One frequently hears that impeachment is a “political question,” not a legal one. After all, Congress, which brings impeachment proceedings, is a political body. Then minority leader of the House Gerald Ford even claimed in 1970 that the grounds for impeachment are whatever the House takes them to be by voting for an indictment.
But impeachment should be a matter of law.
The Constitution does not say that the President can be removed whenever one-half of the House and two-thirds of the Senate want to do so. It specifies legal bases for pursuing it: “Treason, Bribery or other high Crimes and Misdemeanors.” The text commands the Senate to “try” the case referred to it by the House. It requires Senators to take a special oath to apply the law of the Constitution. It provides that the trial is presided over by the Chief Justice. In “Federalist No. 65,” Alexander Hamilton took pains to show that the Senate can in fact act in “their judicial character as a court for the trial of impeachments.”
The politicization of impeachment stems in part from the phrase “other high Crimes and Misdemeanors.” Treason and bribery are clear-cut. But treason is only applicable in wartime and proving bribery requires evidence of a corrupt motive, which is usually hard to find. So nine days before the Framers signed the Constitution, George Mason expressed the concern that all “attempts to subvert the Constitution” were not covered. After some debate, they settled on the phrase “other high Crimes and Misdemeanors.”
The key to construing the legal meaning of this otherwise elusive phrase lies in the word other. The “high” crimes that serve as the basis for impeachment must be crimes like treason and bribery. They must be extremely serious constitutional crimes, acts that subvert our basic political and governmental processes.
Which brings us to the 2016 election and the Trump presidency.
The hacking of the Democratic National Committee in 2016 was clearly legally comparable to the Watergate burglary of the DNC in 1972, which led the House Judiciary Committee to approve articles of impeachment against Richard Nixon. We don’t yet know whether Donald Trump is implicated in the hack, but even if he isn’t, the Watergate precedent applies if he contrived to use his office to thwart an investigation into the crime. After all, there was no evidence that Nixon knew about the Watergate burglary beforehand.
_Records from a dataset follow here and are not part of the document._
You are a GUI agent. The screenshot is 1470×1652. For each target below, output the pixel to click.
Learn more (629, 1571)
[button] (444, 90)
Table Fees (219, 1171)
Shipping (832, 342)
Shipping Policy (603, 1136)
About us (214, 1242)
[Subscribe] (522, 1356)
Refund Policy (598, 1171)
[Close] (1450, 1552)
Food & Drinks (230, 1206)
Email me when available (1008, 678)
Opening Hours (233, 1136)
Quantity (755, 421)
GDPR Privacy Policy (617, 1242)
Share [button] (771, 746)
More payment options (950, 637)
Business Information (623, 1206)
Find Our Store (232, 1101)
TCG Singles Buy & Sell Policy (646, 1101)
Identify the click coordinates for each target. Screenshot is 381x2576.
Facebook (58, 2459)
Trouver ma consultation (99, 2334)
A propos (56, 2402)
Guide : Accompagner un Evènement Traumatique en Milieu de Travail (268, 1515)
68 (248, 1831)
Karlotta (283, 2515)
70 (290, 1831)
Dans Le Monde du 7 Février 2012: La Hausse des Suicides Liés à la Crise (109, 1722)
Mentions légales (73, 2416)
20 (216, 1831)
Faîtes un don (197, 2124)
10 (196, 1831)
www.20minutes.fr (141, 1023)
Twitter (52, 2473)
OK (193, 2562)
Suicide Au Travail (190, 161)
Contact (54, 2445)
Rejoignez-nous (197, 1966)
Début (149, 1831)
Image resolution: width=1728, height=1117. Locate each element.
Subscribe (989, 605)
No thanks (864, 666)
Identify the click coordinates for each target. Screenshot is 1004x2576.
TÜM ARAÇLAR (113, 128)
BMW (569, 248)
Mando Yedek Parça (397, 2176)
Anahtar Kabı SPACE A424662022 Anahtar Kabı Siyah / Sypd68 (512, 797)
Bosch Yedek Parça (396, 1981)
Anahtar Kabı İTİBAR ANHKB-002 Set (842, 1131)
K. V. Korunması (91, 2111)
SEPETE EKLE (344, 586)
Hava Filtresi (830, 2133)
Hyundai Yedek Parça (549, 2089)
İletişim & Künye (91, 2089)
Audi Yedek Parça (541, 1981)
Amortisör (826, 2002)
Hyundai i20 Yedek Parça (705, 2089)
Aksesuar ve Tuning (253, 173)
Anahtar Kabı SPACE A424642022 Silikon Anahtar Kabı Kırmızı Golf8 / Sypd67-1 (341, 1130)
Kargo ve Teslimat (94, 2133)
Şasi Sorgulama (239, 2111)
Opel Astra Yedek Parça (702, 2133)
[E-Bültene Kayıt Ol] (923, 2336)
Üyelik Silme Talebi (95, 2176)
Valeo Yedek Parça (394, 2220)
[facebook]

What about the digitalization of disinformation by Russian agents in 2016? If implicated in this activity, President Trump could be impeached, even though those actions would have occurred before he took office. Mason observed during the Constitutional Convention that a President “who has practiced corruption & by that means procured his appointment in the first instance” might properly be impeached.
Article I, Section 9 of the Constitution contains the emoluments clause that prohibits federal officeholders from accepting payments or gifts from a foreign state without the consent of Congress. Can a violation warrant impeachment? The answer turns on whether U.S. policy is affected. For example, Trump could be impeached if he showed leniency toward Saudi Arabia or Russia in return for payments made to the Trump Organization, even if those payments are not provable bribes.
The President can be impeached for promising or granting pardons. Suppose a President were to announce and follow a policy of granting full pardons to all federal agents or police who killed anybody in the line of duty in the District of Columbia, whatever the circumstances and however unnecessary the killing. Such an act is not unequivocally unconstitutional, given the sweep of the President’s pardon power, yet no one should doubt that such a policy would be a breathtaking abuse of executive authority of the kind and on a scale that plainly subverts the political and governmental process.
In the past 20 years, we have drifted toward making impeachment a political decision, determined by polls and calculations of partisan advantage. That course should be reversed before it further undermines the Constitution that the impeachment clause is meant to protect.